原則として4週間に1回の認定日に、失業の認定を受ける必要があります。
1回目と同じように求職活動を行いますが、2回必要になります。
前回の認定日から、今回の認定日の前日までの報告のため、早めに終わらせましょう。

私が行ったハローワークでは、失業認定日に行けば、その日は求職活動を行ったとして認定スタンプをもらえたので、実質、あと1回の求職活動ですみました。
地域のハローワークによって違いがあるのかもしれません。

就職が決まった場合
再就職手当が支給されます
退職後、なるべく早く働いてもらうことを目的とした手当です。
失業手当の給付日数を3分の1以上残して、1年以上の雇用が見込める場合、
【基本手当日額×支給残日数×給付率】
☛3分の2以上残っている場合→給付率70%
☛3分の1以上残っている場合→給付率60%
失業手当を全額受給した方が得のように思えますが、早期に再就職をした方が賃金に加えて再就職手当も受取れるのでトータル収入が増える可能性があります。
教育訓練を受ける場合
再就職に役立つ知識や技能を受講料無料で習得させてくれる制度があります。
失業保険の給付期間が1/3以上残っていること
ハローワークに職業訓練が必要であると認められることが条件です。
※ハローワークで事前に確認してください。
元の給付期間を過ぎても延長して失業手当が支給されるのでお得です。
教科書等経費は必要ですが、受講中、元の給付日数が過ぎても基本日額が延長して支給され、プラスして受講手当(500円/日、上限2万円)、交通費もあります。
ただし、定員が決まっており、競争率は高く、試験、面接を合格しなければ受講はできません。
職業訓練は、あくまでも、再就職や可能性を広げるために必要な技能・知識・資格取得が目的で、就職する気はなくて手当をもらうためとか、勉強や資格取得だけを目的にしていると受講できませんので注意してください。
試験成績だけでなく、入校の意欲や就職の必要性も重視されるそうです。
授業は、学校のように平日フルにあり、民間の通常授業より、短期間に設定されているので、コースによっては、かなり脱落する人も多いとのことです。
職業訓練は、「公共職業訓練」と、「求職者支援訓練」に区分されています。
両者の大きな違いは選考方法で、「公共職業訓練」は学科試験(国語、数学)だけですが、
「求職者支援訓練」は、キャリアコンサルタントとの面接があることです。
「公共職業訓練」は、ハローワークへ応募して試験を受けるだけでいいのですが、
「求職者支援訓練」は、キャリアコンサルタントとの面接があり、
「ジョブカード」という
・キャリアプランシート
・職務経歴書シート
・職業能力証明シート(免許、資格)
・職業能力証明シート(学習歴、訓練歴)
をネット上で作成するため、これらのシート完成後、自分で志望する訓練施設へ提出することになります。
訓練施設で選考(筆記試験、面接等)があり、合格すれば受講がスタートです。
ただ、公共職業訓練の中にも、たまにジョブカードが必要なコースもありますので、確認してください。

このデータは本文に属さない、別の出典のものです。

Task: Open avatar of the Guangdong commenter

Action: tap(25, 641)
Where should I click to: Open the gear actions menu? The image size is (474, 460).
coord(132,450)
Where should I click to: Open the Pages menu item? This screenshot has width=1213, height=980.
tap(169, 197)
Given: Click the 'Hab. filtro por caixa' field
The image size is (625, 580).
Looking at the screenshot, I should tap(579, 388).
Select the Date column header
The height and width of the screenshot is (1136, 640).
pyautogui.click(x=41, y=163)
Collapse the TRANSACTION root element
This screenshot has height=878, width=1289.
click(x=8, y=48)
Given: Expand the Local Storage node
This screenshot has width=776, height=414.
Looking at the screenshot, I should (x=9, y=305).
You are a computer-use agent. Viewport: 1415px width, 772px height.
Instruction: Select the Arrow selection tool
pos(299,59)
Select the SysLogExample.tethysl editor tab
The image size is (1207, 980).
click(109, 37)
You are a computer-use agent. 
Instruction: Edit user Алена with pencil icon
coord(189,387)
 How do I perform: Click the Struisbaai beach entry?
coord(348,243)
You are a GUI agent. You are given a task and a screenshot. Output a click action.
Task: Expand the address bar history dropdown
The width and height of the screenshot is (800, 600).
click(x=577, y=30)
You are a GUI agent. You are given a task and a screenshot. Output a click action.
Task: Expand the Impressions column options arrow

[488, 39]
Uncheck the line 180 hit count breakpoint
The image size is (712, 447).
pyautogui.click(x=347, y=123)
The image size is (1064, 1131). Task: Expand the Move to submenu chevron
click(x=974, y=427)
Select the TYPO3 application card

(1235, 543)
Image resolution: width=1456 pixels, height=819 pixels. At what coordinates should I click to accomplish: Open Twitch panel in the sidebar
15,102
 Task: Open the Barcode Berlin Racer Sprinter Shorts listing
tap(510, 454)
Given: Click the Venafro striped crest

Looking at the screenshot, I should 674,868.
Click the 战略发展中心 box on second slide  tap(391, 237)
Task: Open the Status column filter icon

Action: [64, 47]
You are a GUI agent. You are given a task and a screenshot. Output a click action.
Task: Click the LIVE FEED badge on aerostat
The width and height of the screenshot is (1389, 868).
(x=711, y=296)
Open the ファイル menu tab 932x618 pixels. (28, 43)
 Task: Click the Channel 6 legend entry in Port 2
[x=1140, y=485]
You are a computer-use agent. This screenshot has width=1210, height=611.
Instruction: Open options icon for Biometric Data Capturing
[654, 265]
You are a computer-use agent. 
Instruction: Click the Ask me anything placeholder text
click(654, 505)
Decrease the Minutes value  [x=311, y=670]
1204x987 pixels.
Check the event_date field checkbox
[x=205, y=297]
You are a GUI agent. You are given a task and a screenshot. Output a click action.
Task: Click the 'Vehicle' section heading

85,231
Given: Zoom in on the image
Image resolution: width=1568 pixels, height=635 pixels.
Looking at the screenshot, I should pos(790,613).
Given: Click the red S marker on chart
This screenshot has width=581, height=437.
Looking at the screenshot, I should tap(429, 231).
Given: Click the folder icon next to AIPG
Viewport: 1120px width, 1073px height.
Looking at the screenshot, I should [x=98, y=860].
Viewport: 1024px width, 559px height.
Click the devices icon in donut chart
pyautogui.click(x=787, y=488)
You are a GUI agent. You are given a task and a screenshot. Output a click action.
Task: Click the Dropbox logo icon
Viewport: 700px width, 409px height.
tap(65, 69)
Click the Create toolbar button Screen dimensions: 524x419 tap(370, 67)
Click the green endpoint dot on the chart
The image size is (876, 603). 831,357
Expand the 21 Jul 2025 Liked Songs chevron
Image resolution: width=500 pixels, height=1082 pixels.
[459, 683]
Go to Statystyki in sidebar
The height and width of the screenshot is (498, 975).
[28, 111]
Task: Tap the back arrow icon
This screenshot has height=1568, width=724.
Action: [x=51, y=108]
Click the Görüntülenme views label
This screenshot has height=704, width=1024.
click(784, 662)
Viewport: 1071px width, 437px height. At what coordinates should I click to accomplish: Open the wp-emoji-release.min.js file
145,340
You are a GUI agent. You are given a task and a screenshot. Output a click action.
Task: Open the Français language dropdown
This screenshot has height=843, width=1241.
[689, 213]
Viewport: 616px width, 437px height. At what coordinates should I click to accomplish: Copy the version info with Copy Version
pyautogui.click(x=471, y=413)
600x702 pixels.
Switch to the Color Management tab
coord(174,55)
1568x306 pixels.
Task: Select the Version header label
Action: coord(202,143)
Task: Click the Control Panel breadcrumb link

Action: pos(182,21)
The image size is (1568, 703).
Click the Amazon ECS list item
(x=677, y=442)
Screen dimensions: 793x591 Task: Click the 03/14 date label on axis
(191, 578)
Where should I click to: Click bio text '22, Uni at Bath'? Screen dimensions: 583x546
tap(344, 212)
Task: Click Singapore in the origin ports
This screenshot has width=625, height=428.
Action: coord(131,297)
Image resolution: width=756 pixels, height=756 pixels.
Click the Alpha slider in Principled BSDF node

私が行ったハローワークで職業訓練の予定リストをみせてもらうと、
ビジネス、パソコン、経理、事務などのコースと、介護、医療関係のコースが主体でした。
民間の訓練施設や会社で、3~4ケ月、定員20名前後
それぞれのコースの概要をみて応募するかどうかを決めます。
※各コースは事前に説明会があるので、興味があれば参考になると思います。
※他地域の職業訓練でも申し込みはできますが、朝9:30から授業がスタートすることが多いので、朝早く他地域へ通うことができるかどうか、要確認です。
まとめ
失業手当は、働く意欲があり、いつでも就労できる状態の求職者へ給付を行う雇用保険の制度です。
失業手当を受取るための手続きは、必要書類をそろえてハローワークへ行く必要があります。
事前に確認と準備をておきましょう。

今回、初めてハローワークへ行き、初めて失業手当の受給手続きなどを経験しました。
初めてのことで緊張しましたし、知らないことばかりでしたので、事前に知っておいた方がいいことや具体的な注意点など、参考になれば幸いです。